Jahweh zal u onder alle volken verstrooien van het ene uiteinde der aarde tot het andere, en ge zult daar vreemde goden moeten dienen van hout en steen, die gij noch uw vaderen hebben gekend.
65 Entre esas naciones no encontrarás descanso, ni habrá reposo para la planta de tu pie; sino que el Señor te dará allí un corazón tembloroso, ojos cansados y alma triste.
Ook onder die volken zult ge niet ongestoord kunnen wonen, en zal er geen rust voor uw voeten zijn. Jahweh zal u daar een sidderend hart, smachtende ogen en een bekommerd gemoed bezorgen.

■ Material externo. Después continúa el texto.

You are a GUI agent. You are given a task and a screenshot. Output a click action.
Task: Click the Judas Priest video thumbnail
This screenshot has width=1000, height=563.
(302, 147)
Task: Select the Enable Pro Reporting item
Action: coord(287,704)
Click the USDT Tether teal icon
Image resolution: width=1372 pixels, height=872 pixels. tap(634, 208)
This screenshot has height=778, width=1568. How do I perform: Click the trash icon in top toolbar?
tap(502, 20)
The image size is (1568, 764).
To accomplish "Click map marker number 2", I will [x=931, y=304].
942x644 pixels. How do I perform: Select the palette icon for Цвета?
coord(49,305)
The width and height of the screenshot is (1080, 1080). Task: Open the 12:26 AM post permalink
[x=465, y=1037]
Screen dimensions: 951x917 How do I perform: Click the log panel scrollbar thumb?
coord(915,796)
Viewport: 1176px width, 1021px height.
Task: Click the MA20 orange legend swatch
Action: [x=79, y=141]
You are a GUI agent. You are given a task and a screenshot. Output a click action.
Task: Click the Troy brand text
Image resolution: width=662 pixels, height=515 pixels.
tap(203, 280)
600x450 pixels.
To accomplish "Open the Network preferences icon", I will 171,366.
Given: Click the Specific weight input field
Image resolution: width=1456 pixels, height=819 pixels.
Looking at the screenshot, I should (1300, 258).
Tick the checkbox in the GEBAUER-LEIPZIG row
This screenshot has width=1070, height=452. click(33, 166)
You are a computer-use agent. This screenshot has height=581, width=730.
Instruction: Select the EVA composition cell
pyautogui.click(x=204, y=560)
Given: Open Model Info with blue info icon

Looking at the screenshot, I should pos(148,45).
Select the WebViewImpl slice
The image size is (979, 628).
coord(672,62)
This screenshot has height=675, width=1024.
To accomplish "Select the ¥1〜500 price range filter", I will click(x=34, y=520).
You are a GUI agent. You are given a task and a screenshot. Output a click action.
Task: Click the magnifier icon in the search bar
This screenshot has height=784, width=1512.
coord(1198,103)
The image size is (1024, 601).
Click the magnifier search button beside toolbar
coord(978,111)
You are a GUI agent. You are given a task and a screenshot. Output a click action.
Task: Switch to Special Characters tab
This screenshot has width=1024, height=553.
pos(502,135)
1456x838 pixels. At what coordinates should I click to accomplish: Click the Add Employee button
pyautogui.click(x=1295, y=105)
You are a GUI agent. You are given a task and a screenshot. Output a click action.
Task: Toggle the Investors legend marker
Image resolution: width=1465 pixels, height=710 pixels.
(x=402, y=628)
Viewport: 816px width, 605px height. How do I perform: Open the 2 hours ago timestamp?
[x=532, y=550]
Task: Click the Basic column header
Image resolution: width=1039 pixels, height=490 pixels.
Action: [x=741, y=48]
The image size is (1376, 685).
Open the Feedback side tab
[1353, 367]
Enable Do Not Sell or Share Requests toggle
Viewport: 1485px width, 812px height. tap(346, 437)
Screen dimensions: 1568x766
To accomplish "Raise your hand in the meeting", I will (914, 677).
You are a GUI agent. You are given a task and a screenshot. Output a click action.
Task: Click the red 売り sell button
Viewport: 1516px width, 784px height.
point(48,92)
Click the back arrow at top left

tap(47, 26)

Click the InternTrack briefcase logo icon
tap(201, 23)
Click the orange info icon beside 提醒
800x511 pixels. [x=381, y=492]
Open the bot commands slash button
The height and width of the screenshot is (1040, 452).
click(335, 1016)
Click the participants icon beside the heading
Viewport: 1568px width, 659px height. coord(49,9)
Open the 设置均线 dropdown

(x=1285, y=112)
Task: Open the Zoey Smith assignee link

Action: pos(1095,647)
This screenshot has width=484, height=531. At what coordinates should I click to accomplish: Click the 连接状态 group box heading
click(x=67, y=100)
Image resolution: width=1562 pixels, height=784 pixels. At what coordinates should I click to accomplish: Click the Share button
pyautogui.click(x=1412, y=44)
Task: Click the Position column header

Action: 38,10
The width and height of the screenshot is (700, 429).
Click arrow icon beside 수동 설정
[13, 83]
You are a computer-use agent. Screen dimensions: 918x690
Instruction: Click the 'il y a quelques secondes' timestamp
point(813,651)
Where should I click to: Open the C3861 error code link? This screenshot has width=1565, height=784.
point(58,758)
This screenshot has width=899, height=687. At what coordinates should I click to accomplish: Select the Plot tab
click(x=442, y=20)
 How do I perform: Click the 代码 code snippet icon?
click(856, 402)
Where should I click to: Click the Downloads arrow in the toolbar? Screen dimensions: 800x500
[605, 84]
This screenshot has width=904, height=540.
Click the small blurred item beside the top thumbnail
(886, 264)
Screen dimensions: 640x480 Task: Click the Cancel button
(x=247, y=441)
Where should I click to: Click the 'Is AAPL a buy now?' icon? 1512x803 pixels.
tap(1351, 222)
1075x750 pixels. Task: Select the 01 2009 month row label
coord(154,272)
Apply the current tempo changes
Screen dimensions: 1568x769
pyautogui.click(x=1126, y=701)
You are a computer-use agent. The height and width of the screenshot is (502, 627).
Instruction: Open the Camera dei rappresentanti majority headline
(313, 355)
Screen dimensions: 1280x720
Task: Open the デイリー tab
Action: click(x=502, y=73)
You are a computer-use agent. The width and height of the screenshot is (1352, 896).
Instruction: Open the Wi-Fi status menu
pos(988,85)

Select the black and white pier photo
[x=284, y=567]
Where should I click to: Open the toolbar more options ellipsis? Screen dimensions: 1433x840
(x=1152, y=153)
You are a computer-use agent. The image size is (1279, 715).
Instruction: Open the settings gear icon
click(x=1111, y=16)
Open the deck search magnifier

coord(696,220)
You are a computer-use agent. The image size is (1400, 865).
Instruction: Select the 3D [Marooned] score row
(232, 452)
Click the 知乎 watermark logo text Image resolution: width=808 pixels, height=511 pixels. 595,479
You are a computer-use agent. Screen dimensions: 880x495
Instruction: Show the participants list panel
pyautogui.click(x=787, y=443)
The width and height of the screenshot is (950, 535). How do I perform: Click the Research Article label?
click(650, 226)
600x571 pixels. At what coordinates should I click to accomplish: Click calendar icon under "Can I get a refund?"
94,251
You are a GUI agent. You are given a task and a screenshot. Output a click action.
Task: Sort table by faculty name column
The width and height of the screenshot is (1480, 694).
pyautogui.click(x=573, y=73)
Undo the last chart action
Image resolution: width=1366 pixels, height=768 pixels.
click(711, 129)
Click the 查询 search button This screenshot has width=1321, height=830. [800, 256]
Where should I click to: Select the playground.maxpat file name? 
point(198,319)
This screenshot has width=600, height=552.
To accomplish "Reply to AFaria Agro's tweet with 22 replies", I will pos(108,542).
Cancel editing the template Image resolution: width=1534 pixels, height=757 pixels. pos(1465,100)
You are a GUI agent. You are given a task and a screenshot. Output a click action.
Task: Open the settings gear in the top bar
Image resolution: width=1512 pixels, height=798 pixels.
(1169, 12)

66 Tu vida colgará en la duda ante ti. Tendrás miedo de noche y de día, y no tendrás seguridad de tu vida.
Gij zult uw leven aan een draad zien hangen, nacht en dag bevreesd zijn, en uw leven niet zeker.
67 Por la mañana dirás: “¡Ojalá fuera la tarde!” y al atardecer dirás: “¡Ojalá fuera la mañana!” por el miedo de tu corazón que temerás, y por las vistas que verán tus ojos.
Des morgens zult ge zeggen: "Ach, was het maar avond!" en des avonds: "Ach, was het maar morgen!" om de angst, die uw hart vervult en om het schouwspel, dat ge moet zien.
68 El Señor os llevará de nuevo a Egipto con barcos, por el camino que os dije que no volveríais a ver. Allí os ofreceréis a vuestros enemigos como esclavos y esclavas, y nadie os comprará.
Op schepen brengt Jahweh u terug naar Egypte, de weg, waarvan ik u heb gezegd, dat ge die nooit meer zult zien; daar zult ge aan uw vijanden als slaven en slavinnen te koop worden geboden, maar er zal niet eens een koper zijn.